The findings are exciting in that they identify a gene linked to the development of the inflammatory effects of high fat diet and obesity, according to Jerry L. Nadler, MD, Director of the EVMS Strelitz Diabetes Center and principal investigator on a $1.8 million NIH grant that supported the research. The research is a team approach with Dr Anca Dobrian and Elena Galkina, PhD, Assistant Professor of Microbiology and Molecular Cell Biology as co-investigators on the NIH project The study lays out the laboratory findings from studies in mice.

“Deletion of the gene called STAT4 did not prevent the mice from getting obese but almost completely prevented the inflammatory consequences of the high fat diet,” Dr. Nadler says. “The mice remained insulin sensitive with normal blood sugar despite eating the high fat diet.
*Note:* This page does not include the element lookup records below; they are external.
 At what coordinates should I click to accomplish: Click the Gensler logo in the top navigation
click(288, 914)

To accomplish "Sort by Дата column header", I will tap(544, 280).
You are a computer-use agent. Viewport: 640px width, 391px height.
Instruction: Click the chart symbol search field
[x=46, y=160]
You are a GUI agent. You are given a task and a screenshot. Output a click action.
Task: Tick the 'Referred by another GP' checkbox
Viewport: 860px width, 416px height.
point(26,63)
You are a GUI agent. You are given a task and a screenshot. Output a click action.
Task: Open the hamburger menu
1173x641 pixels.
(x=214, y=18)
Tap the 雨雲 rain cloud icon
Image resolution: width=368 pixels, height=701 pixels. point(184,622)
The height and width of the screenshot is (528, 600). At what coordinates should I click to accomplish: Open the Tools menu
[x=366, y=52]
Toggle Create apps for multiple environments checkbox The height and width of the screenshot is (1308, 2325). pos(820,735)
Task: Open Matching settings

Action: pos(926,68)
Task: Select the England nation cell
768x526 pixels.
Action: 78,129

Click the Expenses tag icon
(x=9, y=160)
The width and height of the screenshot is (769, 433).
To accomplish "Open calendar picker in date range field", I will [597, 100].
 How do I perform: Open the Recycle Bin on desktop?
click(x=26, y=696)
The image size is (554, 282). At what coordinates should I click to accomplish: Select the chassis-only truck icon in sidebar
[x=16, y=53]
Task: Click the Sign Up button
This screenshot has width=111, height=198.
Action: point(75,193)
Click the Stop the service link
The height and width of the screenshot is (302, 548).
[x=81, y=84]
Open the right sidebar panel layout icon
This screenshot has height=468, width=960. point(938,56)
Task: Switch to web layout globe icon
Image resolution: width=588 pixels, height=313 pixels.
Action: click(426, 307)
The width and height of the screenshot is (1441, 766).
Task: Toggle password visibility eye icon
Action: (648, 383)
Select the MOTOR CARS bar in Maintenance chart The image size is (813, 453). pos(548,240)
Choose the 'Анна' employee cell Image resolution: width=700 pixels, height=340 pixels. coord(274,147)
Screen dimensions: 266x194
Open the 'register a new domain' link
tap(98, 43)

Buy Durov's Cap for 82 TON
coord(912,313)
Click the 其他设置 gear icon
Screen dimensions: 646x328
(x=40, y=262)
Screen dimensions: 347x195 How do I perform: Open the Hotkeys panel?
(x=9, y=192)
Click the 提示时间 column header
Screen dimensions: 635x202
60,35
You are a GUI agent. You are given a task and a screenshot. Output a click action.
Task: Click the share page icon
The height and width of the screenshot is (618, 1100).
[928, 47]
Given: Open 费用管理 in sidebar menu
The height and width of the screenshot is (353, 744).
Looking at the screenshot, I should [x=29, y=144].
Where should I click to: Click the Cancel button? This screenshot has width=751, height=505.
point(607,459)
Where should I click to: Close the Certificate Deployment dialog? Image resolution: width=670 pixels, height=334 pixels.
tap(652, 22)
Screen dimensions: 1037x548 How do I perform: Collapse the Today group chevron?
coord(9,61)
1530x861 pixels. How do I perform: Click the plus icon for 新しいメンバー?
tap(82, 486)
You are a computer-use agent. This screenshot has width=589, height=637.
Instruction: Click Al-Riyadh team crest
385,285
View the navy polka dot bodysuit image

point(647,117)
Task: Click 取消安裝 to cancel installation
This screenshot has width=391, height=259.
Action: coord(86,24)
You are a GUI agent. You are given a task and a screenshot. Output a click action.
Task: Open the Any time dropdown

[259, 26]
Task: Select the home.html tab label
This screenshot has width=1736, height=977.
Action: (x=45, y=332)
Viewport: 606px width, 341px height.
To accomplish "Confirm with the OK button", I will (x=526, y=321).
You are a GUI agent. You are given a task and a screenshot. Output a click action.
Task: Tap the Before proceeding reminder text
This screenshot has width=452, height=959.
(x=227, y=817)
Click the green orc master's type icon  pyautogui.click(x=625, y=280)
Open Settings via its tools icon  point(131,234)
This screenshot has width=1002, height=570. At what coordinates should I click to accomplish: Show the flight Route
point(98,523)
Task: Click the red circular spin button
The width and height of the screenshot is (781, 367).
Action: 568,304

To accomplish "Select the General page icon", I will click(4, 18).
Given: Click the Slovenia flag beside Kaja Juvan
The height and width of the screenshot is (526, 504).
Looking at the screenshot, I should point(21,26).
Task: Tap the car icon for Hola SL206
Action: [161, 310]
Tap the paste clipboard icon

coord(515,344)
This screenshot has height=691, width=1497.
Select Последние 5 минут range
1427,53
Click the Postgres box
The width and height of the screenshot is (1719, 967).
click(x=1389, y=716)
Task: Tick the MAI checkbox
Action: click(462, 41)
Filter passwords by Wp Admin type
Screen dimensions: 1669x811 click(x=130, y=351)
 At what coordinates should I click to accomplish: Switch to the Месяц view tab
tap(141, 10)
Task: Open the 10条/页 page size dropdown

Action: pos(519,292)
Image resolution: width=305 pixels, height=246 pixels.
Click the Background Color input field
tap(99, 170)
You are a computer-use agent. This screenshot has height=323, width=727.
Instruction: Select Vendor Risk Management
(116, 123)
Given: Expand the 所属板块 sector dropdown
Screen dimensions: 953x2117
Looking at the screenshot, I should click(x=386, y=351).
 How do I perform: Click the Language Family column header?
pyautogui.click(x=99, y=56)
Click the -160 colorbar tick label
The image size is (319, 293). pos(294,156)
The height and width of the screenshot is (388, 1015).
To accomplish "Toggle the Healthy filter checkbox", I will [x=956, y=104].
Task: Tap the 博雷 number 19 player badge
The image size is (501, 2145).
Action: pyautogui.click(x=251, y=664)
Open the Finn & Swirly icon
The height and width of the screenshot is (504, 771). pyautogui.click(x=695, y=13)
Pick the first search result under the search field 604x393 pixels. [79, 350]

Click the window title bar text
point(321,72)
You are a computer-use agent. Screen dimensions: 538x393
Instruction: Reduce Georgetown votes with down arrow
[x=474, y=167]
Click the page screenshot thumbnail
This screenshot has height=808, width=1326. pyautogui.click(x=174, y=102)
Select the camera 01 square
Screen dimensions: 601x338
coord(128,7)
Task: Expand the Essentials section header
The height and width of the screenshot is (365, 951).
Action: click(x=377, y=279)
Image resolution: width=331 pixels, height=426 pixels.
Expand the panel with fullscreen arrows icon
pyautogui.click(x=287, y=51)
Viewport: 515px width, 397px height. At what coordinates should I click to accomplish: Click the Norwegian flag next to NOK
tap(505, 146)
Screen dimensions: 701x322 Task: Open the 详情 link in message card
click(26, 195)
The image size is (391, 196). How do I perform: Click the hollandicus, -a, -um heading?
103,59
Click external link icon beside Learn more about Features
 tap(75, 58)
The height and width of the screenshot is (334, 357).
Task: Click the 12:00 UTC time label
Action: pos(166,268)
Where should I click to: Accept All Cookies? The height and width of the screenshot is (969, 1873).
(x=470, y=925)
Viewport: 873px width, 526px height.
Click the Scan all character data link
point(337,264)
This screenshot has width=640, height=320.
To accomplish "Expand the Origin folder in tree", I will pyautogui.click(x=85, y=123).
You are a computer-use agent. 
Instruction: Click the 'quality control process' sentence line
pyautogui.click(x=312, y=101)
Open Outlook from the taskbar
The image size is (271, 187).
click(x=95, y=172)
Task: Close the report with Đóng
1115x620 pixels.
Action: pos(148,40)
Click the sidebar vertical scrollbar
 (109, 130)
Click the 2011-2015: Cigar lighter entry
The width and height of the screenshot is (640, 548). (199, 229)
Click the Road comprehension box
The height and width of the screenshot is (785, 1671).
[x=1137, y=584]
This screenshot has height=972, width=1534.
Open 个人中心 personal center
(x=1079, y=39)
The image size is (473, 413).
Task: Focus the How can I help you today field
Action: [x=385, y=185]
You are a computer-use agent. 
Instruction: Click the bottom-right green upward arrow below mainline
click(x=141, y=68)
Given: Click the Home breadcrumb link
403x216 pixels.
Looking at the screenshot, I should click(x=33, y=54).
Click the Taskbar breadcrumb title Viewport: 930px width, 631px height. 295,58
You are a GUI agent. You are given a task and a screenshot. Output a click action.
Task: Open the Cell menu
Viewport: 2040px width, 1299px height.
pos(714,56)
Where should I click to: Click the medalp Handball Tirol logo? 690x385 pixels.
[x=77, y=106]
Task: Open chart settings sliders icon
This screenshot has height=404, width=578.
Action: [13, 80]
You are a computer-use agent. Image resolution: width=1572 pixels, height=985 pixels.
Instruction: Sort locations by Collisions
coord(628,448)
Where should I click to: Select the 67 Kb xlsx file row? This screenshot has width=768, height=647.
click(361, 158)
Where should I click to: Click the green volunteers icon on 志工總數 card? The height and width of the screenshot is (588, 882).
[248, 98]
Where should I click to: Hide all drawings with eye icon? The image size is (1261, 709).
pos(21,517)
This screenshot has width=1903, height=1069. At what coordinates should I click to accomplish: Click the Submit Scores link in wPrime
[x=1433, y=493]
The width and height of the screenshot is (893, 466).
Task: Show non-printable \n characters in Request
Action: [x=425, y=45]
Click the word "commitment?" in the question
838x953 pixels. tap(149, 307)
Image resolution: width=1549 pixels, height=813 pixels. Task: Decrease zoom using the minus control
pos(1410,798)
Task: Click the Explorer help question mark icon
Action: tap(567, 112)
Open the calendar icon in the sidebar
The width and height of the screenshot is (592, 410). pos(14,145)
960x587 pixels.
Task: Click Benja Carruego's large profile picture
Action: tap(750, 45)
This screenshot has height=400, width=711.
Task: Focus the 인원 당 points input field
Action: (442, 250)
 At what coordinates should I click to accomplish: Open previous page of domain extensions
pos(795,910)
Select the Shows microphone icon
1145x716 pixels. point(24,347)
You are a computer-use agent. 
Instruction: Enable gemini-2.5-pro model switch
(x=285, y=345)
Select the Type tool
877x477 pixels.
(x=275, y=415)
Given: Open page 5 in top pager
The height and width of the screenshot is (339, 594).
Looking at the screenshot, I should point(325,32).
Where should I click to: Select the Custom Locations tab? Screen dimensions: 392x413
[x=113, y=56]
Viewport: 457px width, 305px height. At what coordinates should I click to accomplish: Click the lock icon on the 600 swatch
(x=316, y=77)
The results suggest a potential new target for treatment to prevent the damaging inflammatory actions of high fat diets.”

Obesity — now at epidemic levels in the United Sates — represents a major public-health challenge for the nation. The risk of having a heart attack triples during obesity. Nearly 80 percent of people who develop type 2 diabetes (often as a result of obesity) also develop heart disease.

Dr. Nadler, who also is Professor and Chair of the Department of Internal Medicine and the Harry H. Mansbach Chair in Internal Medicine, is leading a team of scientists on the research. Dr. Dobrian and Elena Galkina, PhD, Assistant Professor of Microbiology and Molecular Cell Biology are coinvestigators on the NIH project.